Networking II

In Networking I, we concentrated on the very basic topics of private IPv4 networks to get our VMs connected to the backbone network. In this second part, we would like to explore how IPv4 is used in the public Internet and how network address translation and firewalls work.

Exercise: motivation for dynamic routing

Assume the following network topology:

A truly artistic rendition of multiple networks connected by several routers.

Assign the routers some IP addresses from the respective IP ranges (for each network a router is connected to, pick one IP address and assign it to the respective router’s network interface). Usually the addresses from the beginning of the IP range are reserved for routers but you can theoretically choose a random IP as long as the IPs are uniquely assigned.
Write down the routing table of each router. The goal is to reach from anywhere to everywhere; i.e. if I pick random network (imagine there’s a host connected to that network), I should be able to ping another host in any other network.
Try to aggregate some routes in the routing tables. Can I substitute two or more routes with just one and reduce the size of the routing table this way?
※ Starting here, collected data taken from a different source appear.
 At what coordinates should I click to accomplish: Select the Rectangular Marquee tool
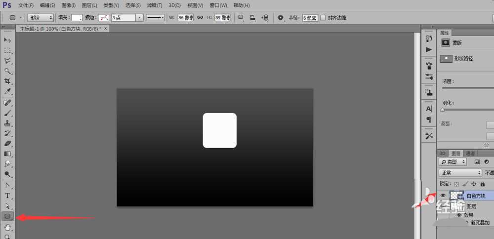[7, 50]
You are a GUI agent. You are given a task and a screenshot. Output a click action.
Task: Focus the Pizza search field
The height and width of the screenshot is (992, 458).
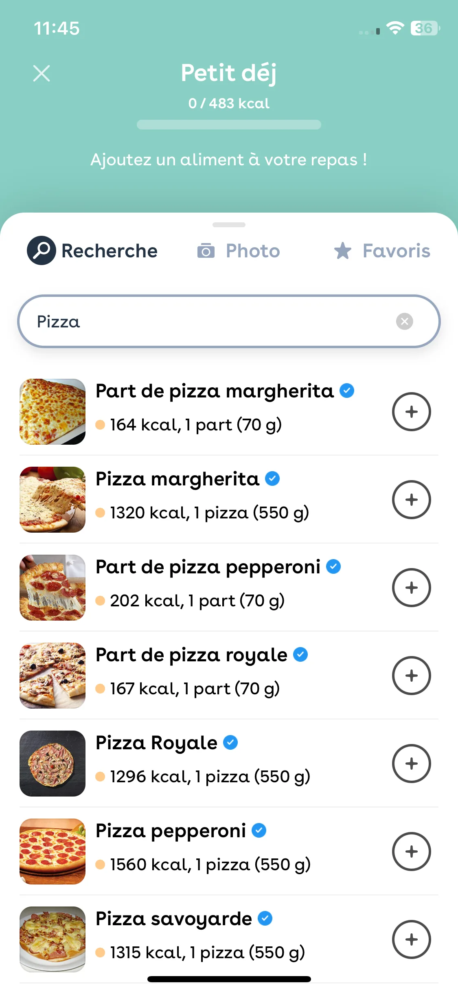(x=229, y=321)
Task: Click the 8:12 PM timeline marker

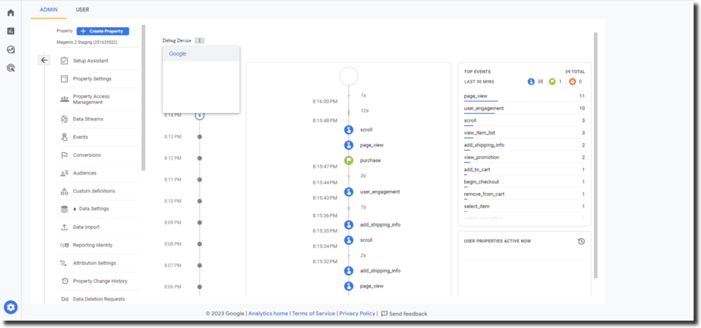Action: [x=199, y=158]
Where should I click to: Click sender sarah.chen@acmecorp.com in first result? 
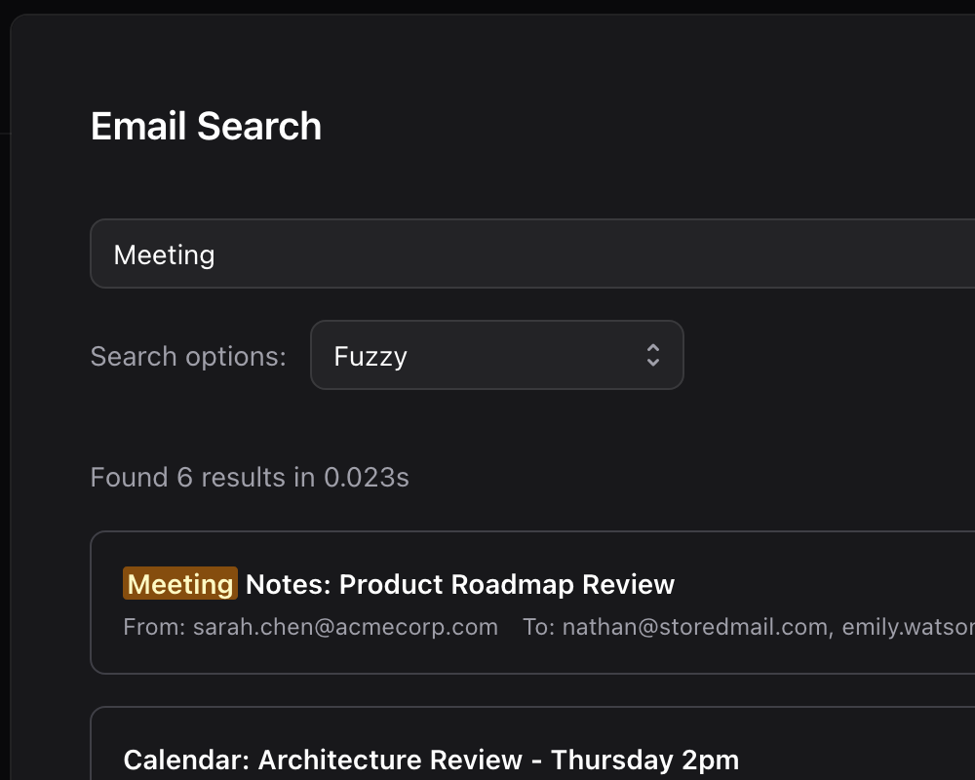(345, 627)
Why would that be useful?

That was quite a lot of work, wasn’t it? (Still, it’s a good idea to do the exercise.) Imagine this would have to be done manually, as we did in the last networking lecture, but at the Internet scale!
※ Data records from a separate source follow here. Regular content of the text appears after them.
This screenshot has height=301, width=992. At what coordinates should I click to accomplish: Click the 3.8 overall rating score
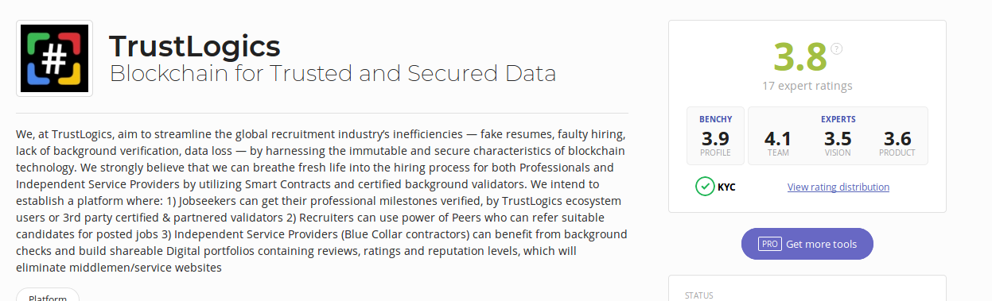[x=801, y=56]
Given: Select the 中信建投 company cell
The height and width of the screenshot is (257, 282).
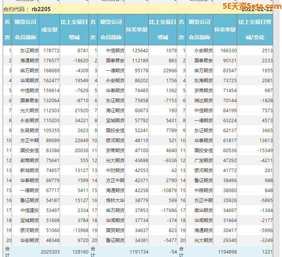Looking at the screenshot, I should click(x=29, y=210).
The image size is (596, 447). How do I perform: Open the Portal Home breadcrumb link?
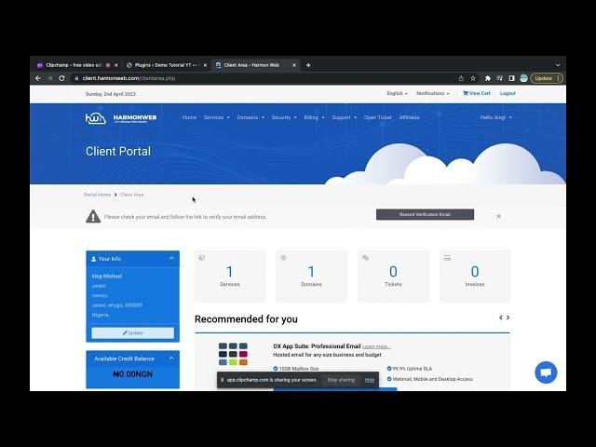click(97, 195)
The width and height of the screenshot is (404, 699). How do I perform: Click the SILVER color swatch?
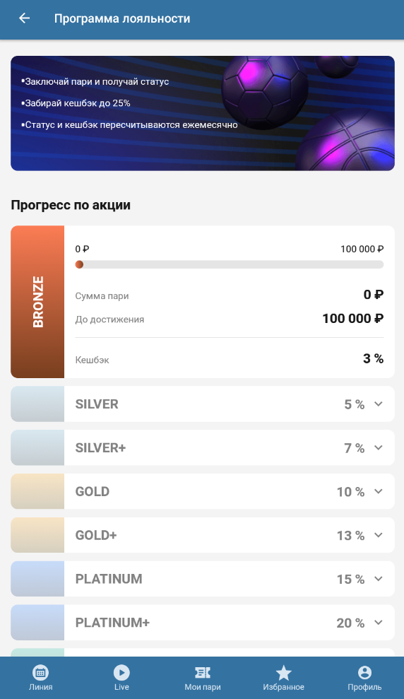(37, 404)
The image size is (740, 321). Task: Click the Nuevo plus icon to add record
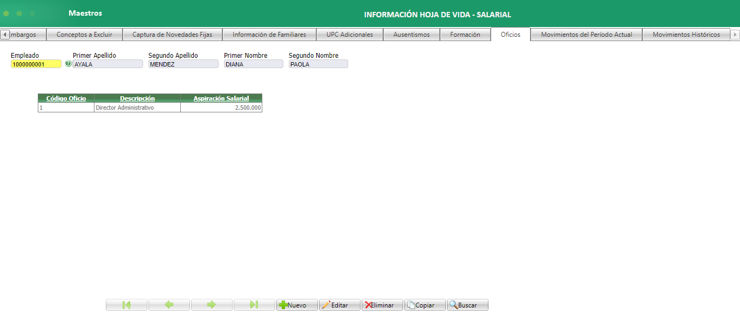coord(283,304)
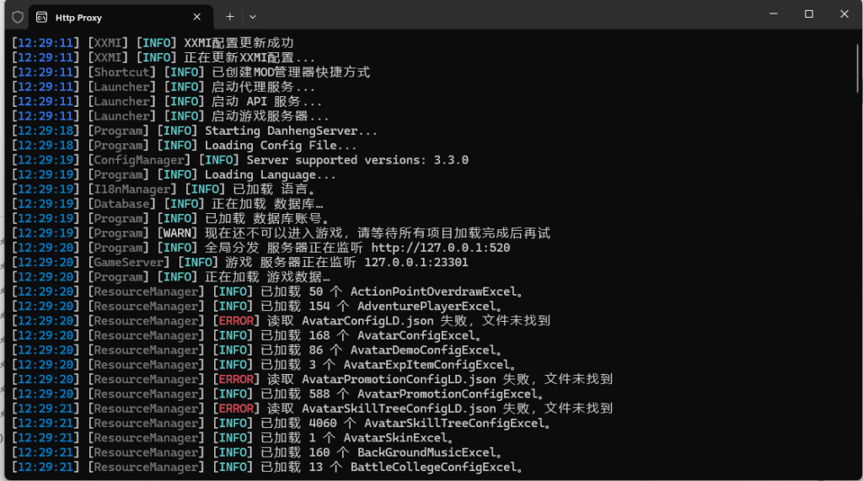This screenshot has width=863, height=481.
Task: Maximize the terminal window
Action: point(809,14)
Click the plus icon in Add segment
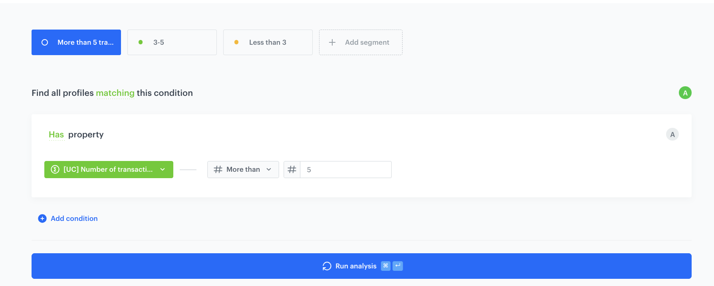 point(332,42)
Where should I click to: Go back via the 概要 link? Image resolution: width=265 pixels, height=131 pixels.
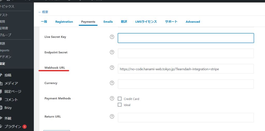click(43, 12)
Static and dynamic routing, routing protocols

Filling-in the routing table manually is called static routing. There is another technique called dynamic routing which utilizes routing protocols to discover the network topology dynamically and fill in the routing tables accordingly.

Do not confuse routing information exchange with IP forwarding which we’ve discussed on the last networking lecture. IP uses routing tables to exchange IP packets according to the routing tables. But how the routing tables are filled-in, is another story.
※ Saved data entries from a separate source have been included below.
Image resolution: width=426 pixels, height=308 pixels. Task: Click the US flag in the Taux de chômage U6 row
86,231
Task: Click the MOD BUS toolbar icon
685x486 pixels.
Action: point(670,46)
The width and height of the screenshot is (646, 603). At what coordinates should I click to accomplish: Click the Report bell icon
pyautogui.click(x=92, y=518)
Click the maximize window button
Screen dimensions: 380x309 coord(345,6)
In practice nowadays, mostly BGP and OSPF are used (RIP is often taught for its simplicity). You probably heard about them in other networking classes.

We’ll focus on BGP. If you need a reminder of how it works, here’s a nice and detailed explanation.

Try to answer the following questions:

What is an autonomous system (AS) and how does it relate to BGP? What is iBGP and eBGP? What is the Autonomous System Number (ASN)? Do they have to be uniquely assigned?
What are stub, multihomed, transit, and IXP types of autonomous systems?
If a BGP router receives multiple routes to the same destination network, how does it choose the best one? What is an AS path? Does this decision depend only on the AS path?
How does BGP prevent loops in the network topology?

Routing daemons, BIRD

Software implementations of the routing protocols are called routing daemons. Usually a routing daemon is a complex piece of software capable of running multiple routing protocols on multiple network interfaces according to its configuration.

One of the most popular routing daemons is the BIRD Internet Routing Daemon (or BIRD for short). It was initially developed in 1998 as a software project at our faculty; the original team was Ondřej Filip, Martin Machek and Martin Mareš, led by Libor Forst. This software is responsible for routing much of the traffic on the Internet.

Please go through BIRD’s user’s manual. Focus mainly on the following:

Read the Introduction.
Architecture, namely 2.1 Routing tables, and 2.3 Protocols and channels.
Configuration, namely 3.1 Introduction, some 3.2 Global options might be useful (pick only those you need), 3.5 Channel options (make sure you understand the export and import options, this is a key concept).
6.6 Device, 6.7 Direct, and 6.8 Kernel protocols.
6.4 BGP protocol (only read the introduction and pick the options you really need).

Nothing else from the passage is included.